To see the available columns and structures, see Amazon Connect Agent Event Streams. For the purpose of simplicity, I opted to make all the columns of type String rather than create the nested structures. But you can definitely do that if you want.

The simplest way to define the schema is to create a table in the Amazon Athena console. Open the Athena console, and paste the following create table statement, substituting your own S3 bucket and prefix for where your event data will be stored. A Data Catalog database is a logical container that holds the different tables that you can create. The default database name shown here should already exist. If it doesn’t, you can create it or use another database that you’ve already created.

CREATE EXTERNAL TABLE default.kfhconnectblog (
  awsaccountid string,
  agentarn string,
  currentagentsnapshot string,
  eventid string,
  eventtimestamp string,
  eventtype string,
  instancearn string,
  previousagentsnapshot string,
  version string
STORED AS parquet
LOCATION 's3://your_bucket/kfhconnectblog/'
TBLPROPERTIES ("parquet.compression"="SNAPPY")

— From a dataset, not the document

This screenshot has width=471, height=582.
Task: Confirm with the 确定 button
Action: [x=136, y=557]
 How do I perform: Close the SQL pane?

That’s all you have to do to prepare the schema for Kinesis Data Firehose.

2. Define the data streams

Next, you need to define the Kinesis data streams that will be used to stream the Amazon Connect events.  Open the Kinesis Data Streams console and create two streams.  You can configure them with only one shard each because you don’t have a lot of data right now.

3. Define the Kinesis Data Firehose delivery stream for Parquet

Let’s configure the Data Firehose delivery stream using the data stream as the source and Amazon S3 as the output. Start by opening the Kinesis Data Firehose console and creating a new data delivery stream. Give it a name, and associate it with the Kinesis data stream that you created in Step 2.

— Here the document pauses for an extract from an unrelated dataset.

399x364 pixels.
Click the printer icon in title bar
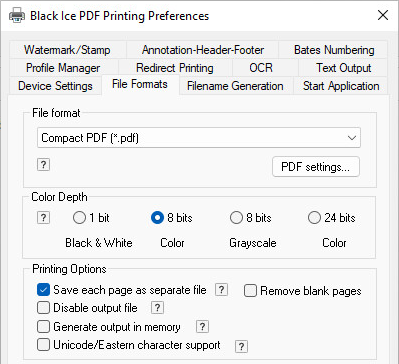[x=17, y=15]
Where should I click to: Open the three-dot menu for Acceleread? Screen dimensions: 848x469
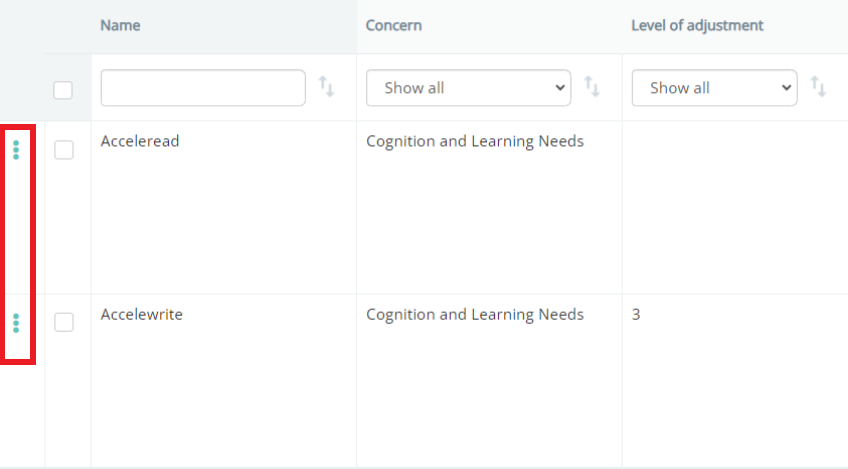click(16, 150)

As shown in the following screenshot, enable Record format conversion (1) and choose Apache Parquet (2). As you can see, Apache ORC is also supported. Scroll down and provide the AWS Glue Data Catalog database name (3) and table names (4) that you created in Step 1. Choose Next.

To make things easier, the output S3 bucket and prefix fields are automatically populated using the values that you defined in the LOCATION parameter of the create table statement from Step 1. Pretty cool. Additionally, you have the option to save the raw events into another location as defined in the Source record S3 backup section. Don’t forget to add a trailing forward slash “ / “ so that Data Firehose creates the date partitions inside that prefix.

On the next page, in the S3 buffer conditions section, there is a note about configuring a large buffer size. The Parquet file format is highly efficient in how it stores and compresses data. Increasing the buffer size allows you to pack more rows into each output file, which is preferred and gives you the most benefit from Parquet.

Compression using Snappy is automatically enabled for both Parquet and ORC. You can modify the compression algorithm by using the Kinesis Data Firehose API and update the OutputFormatConfiguration.

Be sure to also enable Amazon CloudWatch Logs so that you can debug any issues that you might run into.

Lastly, finalize the creation of the Firehose delivery stream, and continue on to the next section.

4. Set up the Amazon Connect contact center

After setting up the Kinesis pipeline, you now need to set up a simple contact center in Amazon Connect. The Getting Started page provides clear instructions on how to set up your environment, acquire a phone number, and create an agent to accept calls.

After setting up the contact center, in the Amazon Connect console, choose your Instance Alias, and then choose Data Streaming. Under Agent Event, choose the Kinesis data stream that you created in Step 2, and then choose Save.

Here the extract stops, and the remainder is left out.